Michael Jordan’s Injury History

If fans had it their way, no professional athlete would ever get hurt. Injuries don’t just make the game less exciting to watch, but they can completely tank a team’s whole season. That’s even more true if a superstar goes down, especially if that superstar is the best player of all time.

Here, I will break down the few injuries Michael Jordan suffered during his time in the NBA. Looking at those problems will give insight into his career and show how sometimes, in order to be great, players have to be lucky as well.

More Time Off

Jordan undoubtedly played in a tough era. Though pro sports are always difficult, the league is a bit softer than it used to be. There’s no hand checking, players take more time off when they get hurt, and improvements in science have led to a better understanding of injuries.

While organizations have always cared about player health, they are able to handle it much better now than they once were. Sprains or tweaks that athletes would have once played through, now require more time off. Rehab is a much more involved process as well.

Taking all of that into account, it’s easy to see why Jordan put up with more pain than modern NBA players. He had a lot to overcome on that front. While he did get out onto the court as much as possible, he still had issues sideline him every now and then.

Going, Going, Going

During the 80’s and 90’s players did everything they could to stay in the game. Toughness was seen as an incredibly valuable trait, especially during big games. Where many modern stars will sit out ten or so games a season, two decades ago it was a completely different story.

Jordan is a perfect example of that toughness. He played in 80 or more games in seven of his first eight years, with his only absence coming during his sophomore season when he broke his foot in the third game of the year and had to sit out for almost the entire year.

Playing in all 82 games is almost never heard of in modern basketball, but Jordan managed to do it nine times. Not only that, but he played in 78, 80, and 81 games in three of the seasons where he didn’t get all the way. He put up huge minutes as well.

Built Tough

Looking at his minutes and games played, it’s easy to see that Jordan didn’t have a lot of injury issues during his time. Avoiding ailments is not something players can control, but staying on the court is a key part of becoming an all-time great.

Jordan would not have had the career he did if he had to spend key regular season or playoff games watching from the bench. He wanted to be on the court as much as possible, and he did exactly that season after season after season.

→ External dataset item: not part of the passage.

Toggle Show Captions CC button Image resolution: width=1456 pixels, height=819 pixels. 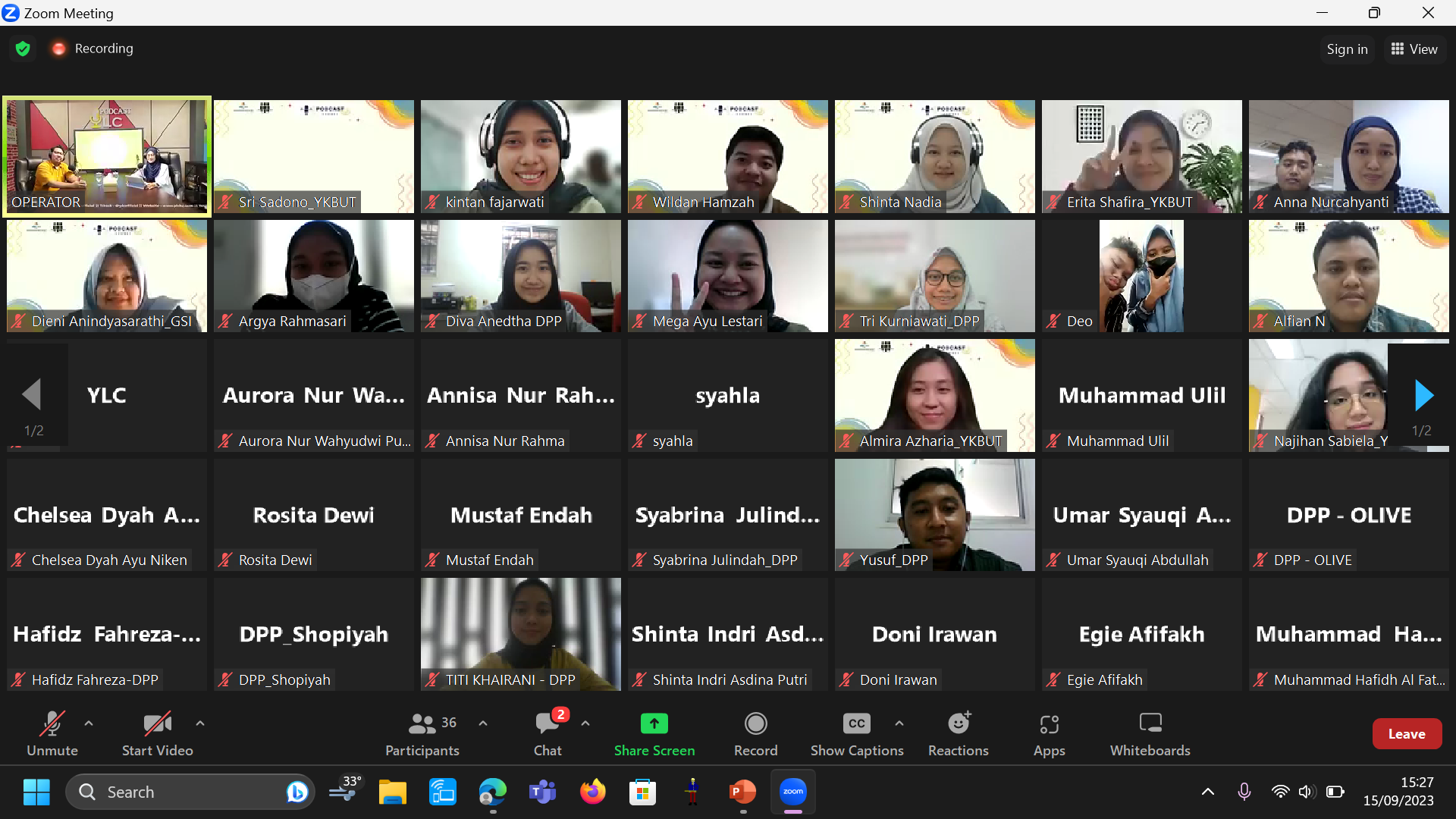[856, 724]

While in today’s game such consistency would likely be the result of good medicine, the doctors weren’t as knowledgeable back in the 90’s. Jordan just had a different gear. He truly was built in a different way.

The foot injury during his sophomore campaign was the worst injury he ever had, and it caused him to miss a total of 64 games. Besides that, he only had one other season where he missed more than four contests.

Aging, but Not Aged

During his comeback with the Wizards in the early 2000’s, Jordan suffered a series of knee and foot injuries in the 2001 season. Though he pushed through initially, ailments kept popping up and his aging body couldn’t respond as well as it used to.

That year, he missed a total of 22 games. That seemed like it would be the death blow for Jordan’s career, but the G.O.A.T wouldn’t go out that easy. He came back for one more campaign the following year. In true fashion, he put on a show.

Nearing the age of 40, Jordan played in all 82 games in 2002. Not only that, he clocked 37 minutes a contest while doing so. 

That’s more than most modern stars play in their prime, and gave a final look at just how much he could play.

Final Words 

Jordan is known for his skill, but he was incredibly tough too. The guard had a level that few players have ever been able to emulate. That included pushing through pain. He had a few smaller issues in his career, but rarely 

Even so, he couldn’t beat father time. All players, no matter how great, have to hang up their sneakers eventually. Jordan eventually gave in and resigned that his time came to an end, but he only did so after playing a full season and getting the last laugh.